I've posted about this before. H has insisted that I give him a chart of my finances beginning this September as I start Uni and he thinks that I am incapable of supporting our children. I believe I posted it in lone parents and got a resounding 'do not tell him!' but I want to know the practicalities of what happens if I do.

We have no communication or relationship at all and do not get on. He knows he cannot insist on it but is very happy to blackmail me into it, by making comments like 'he will have to rethink (me) being their maincarer if I am at uni and therefore no longer home during the day'

So I'm fully aware I don't have to do this but I like an easy life so...

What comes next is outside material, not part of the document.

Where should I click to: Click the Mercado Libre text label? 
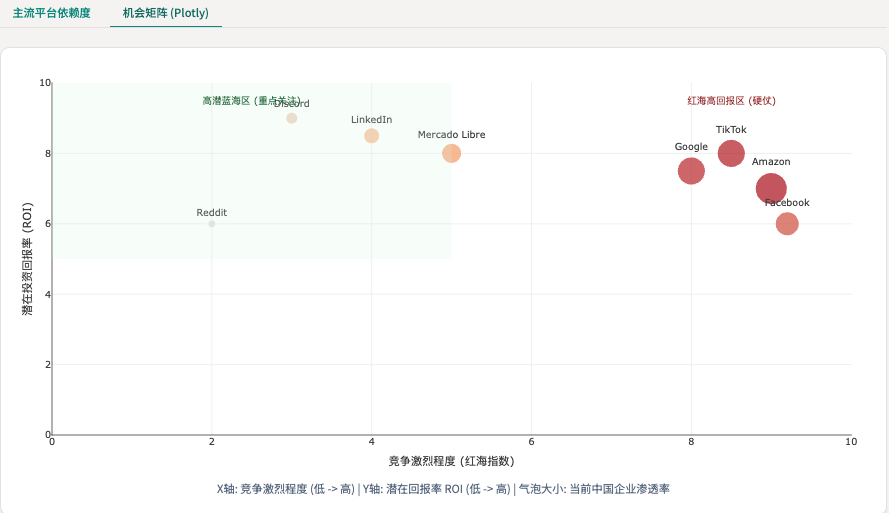click(451, 135)
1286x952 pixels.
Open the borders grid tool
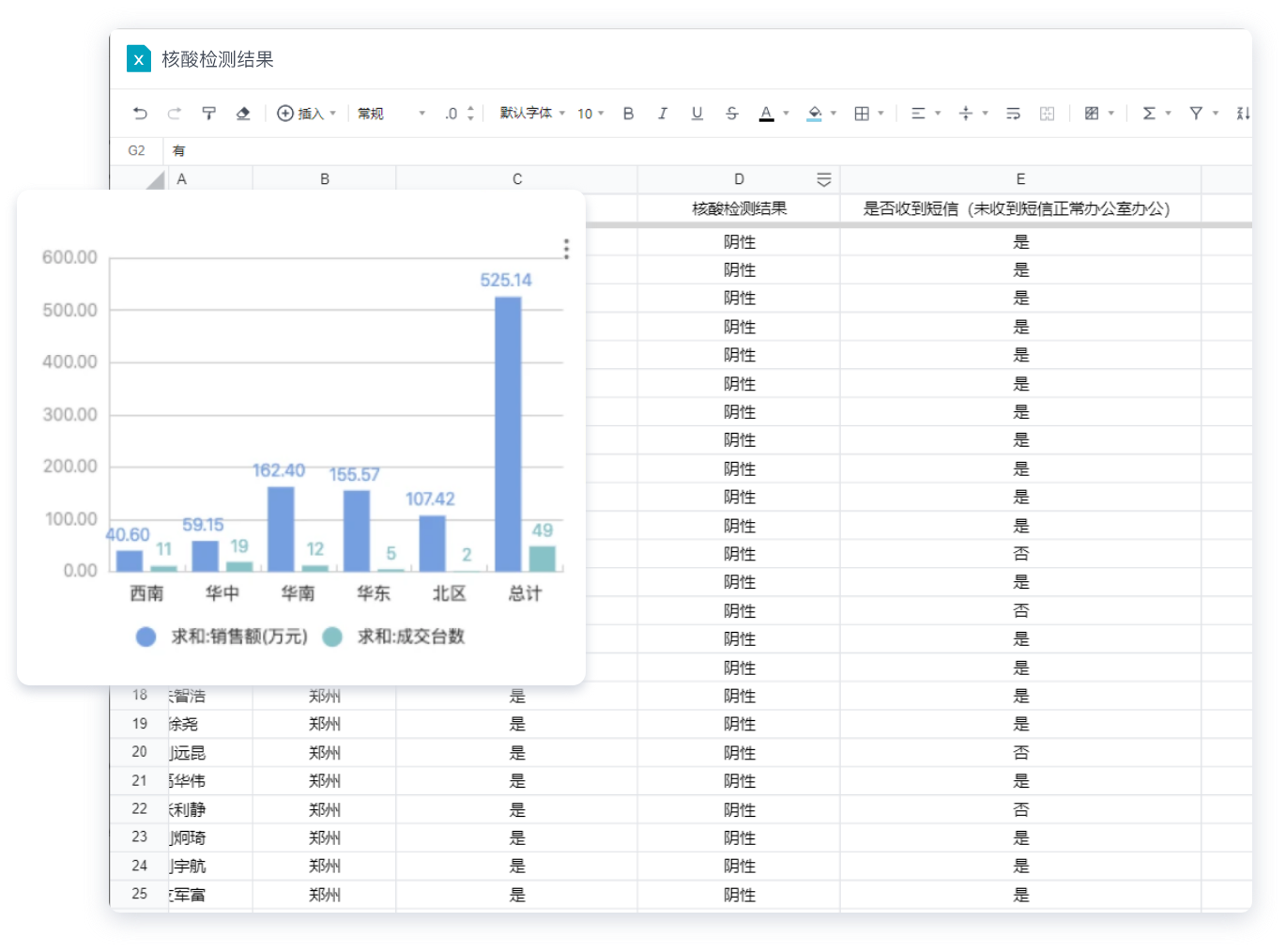(x=862, y=114)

Can this come back to bite me in any way if I am honest? Say it said I had £20 a month left after food, bills, etc. Or say I had £2000 a month left! What is the practicalities of him holding this information, in a document I have produced? I know it doesn't affect maintenance (which is on his wages) but what about divorce etc. Please help me figure out any ways this could end badly.

One I was thinking of was what if realistically there's a shortfall each month - most people survive on loans when at uni (don't know about the average family with kids) and I'm lucky that my course is funded. But what if I don't make ends meet and rely on some credit? Is this acceptable as I'm at Uni?

He says this is for his 'peace of mind' as he is very worried. IMHO this is just another way of him continuing his controlling manner that he had when we were together. I did say to him if I did it it would be a one time only thing. So if say in 3 years I started another uni course, or moved in with someone, or got a job, or le ft a job for another he'd never get this again. And he told me he expected it every time my finances changed! The cheek of it lol

So, please share your opinions and wiseness!

OP posts:
AvenaLife · 03/09/2008 20:20

It's none of his business though is it?

He doesn't live with you anymore. The way you want to live your life is also none of his business. The money you pay out and earn is none of his business. You are not married to him any more and you do not have to explain anything to him.

The only bond you have with him are your children. He should be spending his effort looking after them, not meddling in your life. You are not his child. If you want to quit your job and claim benefits then this too is none of his business. You are not accountable to him. You are your own person. Break this chain, whatever way you can or he's still running your life.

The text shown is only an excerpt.